Move over, doorbell cameras.
The next generation of security devices are in Houston area neighborhoods.
Home Owners Associations are using license plate readers, which capture and store license plate information, to help catch criminals.
License plate readers have been up in the Lanai Subdivision located near Mont Belvieu for a year and a half.
The technology, offered by Flock Safety, keeps track of every vehicle that enters and leaves the neighborhood.
Lanai HOA president James Barrett says their system is linked to a law enforcement database, so it will alert authorities if an amber alert or stolen vehicle passes one of their cameras.
The HOA can also track vehicles involved with crimes reported in the neighborhood.
Barrett says having the cameras, with visible warning signs, has already deterred crime in the neighborhood significantly.
“We went from a crime every two to three weeks, to once a year. Two of those have been resolved,” said Barrett.
Barrett shared an example of how the license plate readers have already done their job.

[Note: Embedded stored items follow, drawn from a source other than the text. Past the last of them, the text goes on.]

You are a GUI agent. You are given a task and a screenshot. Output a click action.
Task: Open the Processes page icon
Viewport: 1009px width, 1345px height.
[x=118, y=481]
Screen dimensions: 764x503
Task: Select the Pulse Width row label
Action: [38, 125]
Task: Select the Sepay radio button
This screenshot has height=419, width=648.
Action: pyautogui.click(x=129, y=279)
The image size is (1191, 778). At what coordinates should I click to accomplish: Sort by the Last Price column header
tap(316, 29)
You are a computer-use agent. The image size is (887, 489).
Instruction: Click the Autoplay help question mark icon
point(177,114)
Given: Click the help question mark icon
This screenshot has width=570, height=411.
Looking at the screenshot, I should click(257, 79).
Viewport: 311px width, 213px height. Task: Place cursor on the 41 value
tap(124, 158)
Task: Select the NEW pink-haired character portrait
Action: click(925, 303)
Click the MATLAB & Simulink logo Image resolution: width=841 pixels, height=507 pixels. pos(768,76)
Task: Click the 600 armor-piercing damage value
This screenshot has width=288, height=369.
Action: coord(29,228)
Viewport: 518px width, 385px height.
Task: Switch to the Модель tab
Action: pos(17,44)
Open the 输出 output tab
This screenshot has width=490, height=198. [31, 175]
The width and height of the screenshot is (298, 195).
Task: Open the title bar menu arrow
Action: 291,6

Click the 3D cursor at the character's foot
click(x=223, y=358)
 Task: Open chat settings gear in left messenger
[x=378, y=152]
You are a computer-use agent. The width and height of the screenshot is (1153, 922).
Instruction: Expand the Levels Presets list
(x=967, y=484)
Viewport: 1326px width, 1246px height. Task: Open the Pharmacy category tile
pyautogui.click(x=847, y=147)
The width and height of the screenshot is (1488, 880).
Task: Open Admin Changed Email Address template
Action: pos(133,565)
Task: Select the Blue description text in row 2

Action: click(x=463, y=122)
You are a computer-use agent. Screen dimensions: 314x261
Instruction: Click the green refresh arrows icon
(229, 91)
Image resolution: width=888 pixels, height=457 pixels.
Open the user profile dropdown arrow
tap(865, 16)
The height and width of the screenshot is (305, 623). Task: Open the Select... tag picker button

He says the HOA caught a driver who did a thousand dollars of damage to a flower bed. The HOA tracked down company that owned the vehicle, then the company reportedly paid for repairs.
There’s no doubt, the technology is a great crime fighting tool. However, even in police hands, license plate readers have gotten push back due to privacy concerns.
“For me, like a lot of people nowadays, it’s, “What are you doing with this information? What can be done with this information? Does this information really need to be out?” But the only people who have access to it are the three board members and the Sheriff’s Department,” said Clint McWhirter, Lanai HOA Board Member.
A Flock Safety spokesperson added, after 30 days, all of the footage captured is deleted immediately with no exceptions unless the HOA were to save that footage for an investigation.
Flock Safety says their systems are already in 45 areas in Houston.
The company provides security systems for law enforcement agencies, businesses, schools, and neighborhoods.
“HOA’s make their money by people living in their homes in their area. If you want to have people living in your area, you have to have a place that’s safe for families to be raised. I think that right there is a good enough reason,” said McWhirter.